CRE brokers: Bacara sold for as much as $180M, buoying market
The sale of Bacara Resort & Spa, a transaction industry insiders are pegging at a $150 million to $180 million deal, buoyed the South Coast commercial real estate market in the first quarter of the year.
That was the view from Radius Commercial Real Estate & Investments in its latest quarterly market report.
Radius noted that although the total number of sales was 14—down significantly from the fourth quarter’s 35 deals—that number was actually not that far off from the 15-year average of 16 transactions per quarter. And the sale of the 360-room Bacara resort in Goleta brought total dollar volume in the first three months of the year up in line with pervious quarters..

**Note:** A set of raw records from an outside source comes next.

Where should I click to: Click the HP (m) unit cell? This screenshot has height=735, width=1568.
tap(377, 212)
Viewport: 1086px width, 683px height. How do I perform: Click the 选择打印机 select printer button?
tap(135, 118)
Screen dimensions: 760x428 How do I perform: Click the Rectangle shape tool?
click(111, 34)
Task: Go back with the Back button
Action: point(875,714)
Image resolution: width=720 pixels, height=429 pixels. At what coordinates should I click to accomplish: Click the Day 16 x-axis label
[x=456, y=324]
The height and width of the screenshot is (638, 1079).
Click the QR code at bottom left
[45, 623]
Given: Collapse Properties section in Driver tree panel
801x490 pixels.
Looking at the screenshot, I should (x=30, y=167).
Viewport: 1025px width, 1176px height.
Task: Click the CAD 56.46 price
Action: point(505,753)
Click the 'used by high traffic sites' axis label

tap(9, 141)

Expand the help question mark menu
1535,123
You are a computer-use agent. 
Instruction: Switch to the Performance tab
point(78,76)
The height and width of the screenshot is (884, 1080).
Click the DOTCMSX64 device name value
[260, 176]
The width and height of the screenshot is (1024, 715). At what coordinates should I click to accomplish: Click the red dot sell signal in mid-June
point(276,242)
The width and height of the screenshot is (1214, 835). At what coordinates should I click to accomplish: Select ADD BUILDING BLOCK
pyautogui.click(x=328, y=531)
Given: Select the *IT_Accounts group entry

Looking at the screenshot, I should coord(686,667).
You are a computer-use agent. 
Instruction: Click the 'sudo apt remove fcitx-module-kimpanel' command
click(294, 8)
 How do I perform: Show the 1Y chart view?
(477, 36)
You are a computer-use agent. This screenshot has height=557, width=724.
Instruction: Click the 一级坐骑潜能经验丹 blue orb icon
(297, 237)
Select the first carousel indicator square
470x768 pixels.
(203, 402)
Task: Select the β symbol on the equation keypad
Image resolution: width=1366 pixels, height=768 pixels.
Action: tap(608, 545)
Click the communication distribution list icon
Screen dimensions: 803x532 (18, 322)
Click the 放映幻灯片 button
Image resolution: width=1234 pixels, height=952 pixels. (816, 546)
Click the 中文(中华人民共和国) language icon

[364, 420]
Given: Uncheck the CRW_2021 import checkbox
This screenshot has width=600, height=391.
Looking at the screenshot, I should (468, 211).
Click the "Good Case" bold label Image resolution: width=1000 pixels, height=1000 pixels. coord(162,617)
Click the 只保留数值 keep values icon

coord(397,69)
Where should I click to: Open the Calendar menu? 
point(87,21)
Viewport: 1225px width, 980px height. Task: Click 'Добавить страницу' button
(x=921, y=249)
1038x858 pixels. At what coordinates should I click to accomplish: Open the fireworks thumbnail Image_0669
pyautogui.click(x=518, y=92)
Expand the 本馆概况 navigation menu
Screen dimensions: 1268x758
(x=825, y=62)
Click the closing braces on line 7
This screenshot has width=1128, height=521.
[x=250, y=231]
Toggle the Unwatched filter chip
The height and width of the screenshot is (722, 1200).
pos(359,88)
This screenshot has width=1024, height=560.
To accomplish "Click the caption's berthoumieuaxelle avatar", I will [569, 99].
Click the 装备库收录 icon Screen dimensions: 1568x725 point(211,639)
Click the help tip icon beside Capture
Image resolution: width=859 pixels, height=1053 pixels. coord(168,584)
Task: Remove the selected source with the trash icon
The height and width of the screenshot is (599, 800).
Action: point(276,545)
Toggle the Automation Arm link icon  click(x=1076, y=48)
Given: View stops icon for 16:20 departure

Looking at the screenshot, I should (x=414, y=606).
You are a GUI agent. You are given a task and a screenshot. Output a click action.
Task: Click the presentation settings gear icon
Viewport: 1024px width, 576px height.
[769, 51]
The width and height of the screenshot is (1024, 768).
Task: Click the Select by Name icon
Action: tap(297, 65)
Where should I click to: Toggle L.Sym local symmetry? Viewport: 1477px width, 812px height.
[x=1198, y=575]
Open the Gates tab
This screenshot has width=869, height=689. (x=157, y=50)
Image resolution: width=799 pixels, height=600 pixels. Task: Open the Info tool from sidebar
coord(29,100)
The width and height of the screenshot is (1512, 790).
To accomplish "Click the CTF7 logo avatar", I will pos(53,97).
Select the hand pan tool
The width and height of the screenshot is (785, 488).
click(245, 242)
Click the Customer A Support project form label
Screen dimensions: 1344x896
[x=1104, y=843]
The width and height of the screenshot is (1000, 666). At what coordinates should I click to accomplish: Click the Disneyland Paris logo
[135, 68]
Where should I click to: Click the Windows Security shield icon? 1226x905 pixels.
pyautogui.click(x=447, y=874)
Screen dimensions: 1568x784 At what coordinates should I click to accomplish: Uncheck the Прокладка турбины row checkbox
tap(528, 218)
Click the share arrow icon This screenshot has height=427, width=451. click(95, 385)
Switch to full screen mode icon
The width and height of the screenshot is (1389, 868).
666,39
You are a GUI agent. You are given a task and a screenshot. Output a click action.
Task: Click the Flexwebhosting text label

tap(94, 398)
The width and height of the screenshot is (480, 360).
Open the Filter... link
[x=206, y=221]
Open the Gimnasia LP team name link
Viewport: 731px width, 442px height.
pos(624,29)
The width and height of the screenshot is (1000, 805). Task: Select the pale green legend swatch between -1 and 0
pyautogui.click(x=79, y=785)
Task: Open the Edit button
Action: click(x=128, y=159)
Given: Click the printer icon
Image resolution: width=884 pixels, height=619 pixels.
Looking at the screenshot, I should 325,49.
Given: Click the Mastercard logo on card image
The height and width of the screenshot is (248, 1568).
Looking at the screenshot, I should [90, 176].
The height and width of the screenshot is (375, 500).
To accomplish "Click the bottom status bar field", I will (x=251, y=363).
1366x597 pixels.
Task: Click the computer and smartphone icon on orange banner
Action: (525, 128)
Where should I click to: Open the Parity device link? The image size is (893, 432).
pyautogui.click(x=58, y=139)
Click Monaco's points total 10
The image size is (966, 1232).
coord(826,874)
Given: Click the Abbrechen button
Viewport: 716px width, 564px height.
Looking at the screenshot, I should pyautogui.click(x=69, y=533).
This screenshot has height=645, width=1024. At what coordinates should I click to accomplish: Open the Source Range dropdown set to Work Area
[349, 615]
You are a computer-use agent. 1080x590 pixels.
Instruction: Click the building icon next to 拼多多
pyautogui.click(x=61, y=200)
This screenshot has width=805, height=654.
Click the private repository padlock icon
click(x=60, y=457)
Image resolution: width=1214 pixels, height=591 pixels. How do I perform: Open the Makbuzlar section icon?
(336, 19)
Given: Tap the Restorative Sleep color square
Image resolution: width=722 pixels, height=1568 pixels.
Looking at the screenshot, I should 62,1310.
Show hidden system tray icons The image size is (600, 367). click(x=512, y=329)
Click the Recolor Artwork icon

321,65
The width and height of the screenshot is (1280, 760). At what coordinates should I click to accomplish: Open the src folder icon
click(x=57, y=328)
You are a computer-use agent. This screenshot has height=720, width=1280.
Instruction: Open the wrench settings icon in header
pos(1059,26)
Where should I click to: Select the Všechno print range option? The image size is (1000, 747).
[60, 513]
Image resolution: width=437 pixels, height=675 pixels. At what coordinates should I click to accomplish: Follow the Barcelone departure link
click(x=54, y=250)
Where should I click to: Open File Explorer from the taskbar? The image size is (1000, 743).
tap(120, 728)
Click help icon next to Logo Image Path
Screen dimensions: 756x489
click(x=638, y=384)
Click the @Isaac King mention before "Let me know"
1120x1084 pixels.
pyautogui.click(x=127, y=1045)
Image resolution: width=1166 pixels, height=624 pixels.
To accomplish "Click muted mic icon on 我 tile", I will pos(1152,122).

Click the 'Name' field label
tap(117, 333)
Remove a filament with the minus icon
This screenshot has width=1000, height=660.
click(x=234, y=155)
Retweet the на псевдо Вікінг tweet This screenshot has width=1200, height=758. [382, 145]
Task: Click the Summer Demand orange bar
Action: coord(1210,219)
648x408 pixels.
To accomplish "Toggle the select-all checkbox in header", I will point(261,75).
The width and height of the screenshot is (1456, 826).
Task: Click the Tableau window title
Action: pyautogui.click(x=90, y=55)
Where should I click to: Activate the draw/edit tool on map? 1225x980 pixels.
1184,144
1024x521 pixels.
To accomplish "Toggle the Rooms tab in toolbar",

The February sale of Bacara, this time to Irvine-based Pacific Hospitality Group, represented a successful turnaround for previous owner Ohana Group, which purchased the property for an estimated $104 million in July 2011—about half of what developer Adco Group paid to build the resort. If the most recent deal was priced at the mid-pint of the $150 million and $180 million estimated range, Ohana made a nifty 59 percent return on the coastal property.
Another large transaction in the market was the sale of the Venoco building on the bluffs of Carpinteria. South Coast real estate investor Victor Schaff, who also owns S&S Seeds, purchased the 51,000-square-foot property, listed for $16.5 million, in March. Oil and gas firm Venoco maintains a long-term lease on the building.
Speaking of leasing, that market actually did quite well in the quarter, with 66 direct lease deals in the first three months of the year, according to Radius. The firm did note that vacancy rates creeped up across the board—with the Goleta and Carpinteria industrial sectors the exception.
“Leasing was robust with transactions and total square footage both increasing on an annualized basis. Surprisingly, the healthy transaction volume did not have a significant impact on combined vacancy rates or rental rates,” said Hayes Commercial Group, which also released its first-quarter market report recently. “For commercial sales, demand remained strong and there were headline-worthy transactions; however, overall volume decreased from last year’s historic pace.
But Carpinteria has made an amazing comeback. “Carpinteria’s successful drop in industrial vacancy is unlike any change we’ve seen during the past 15 years, falling from 14.4 percent to 3.3 percent in just two-and-a-half years,” Radius said.
With limited supply, the South Coast’s retail sector continues to hold up, too. Hayes noted that 18 retail leases were signed in Santa Barbara in the quarter, and vacancy remains near 2 percent. Meanwhile, achieved rental rates for Santa Barbara retail space have been gradually climbing since the recession but appear to have leveled off at 27 percent below their 2008 highs.
The office market, however, is less robust, both Radius and Hayes noted. “Goleta’s office sector has jumped to double-digit vacancy at 12.4 percent, underscoring the bloated office market across the south Central Coast,” Radius said in its report.
A large proportion of the activity in the office leasing sector has been technology firms looking for space in downtown Santa Barbara, Hayes said, adding that tech firms usually need less space per employee than traditional office-based businesses and are often willing to pay more per square foot to be downtown. “As vacancy continues to tighten downtown, Goleta’s office market is moving in the opposite direction,” Hayes said. Many Goleta landlords are starting to subdivide office spaces in response to lack of demand from larger tenants, it said. For the first time on record, the average office space leased in Goleta was less than 5,000 square feet.
Meanwhile, tech firms including RingRevenue, Tapjoy and LogicMonitor signed 11 of the 20 downtown Santa Barbara leases in the first quarter, according to Hayes.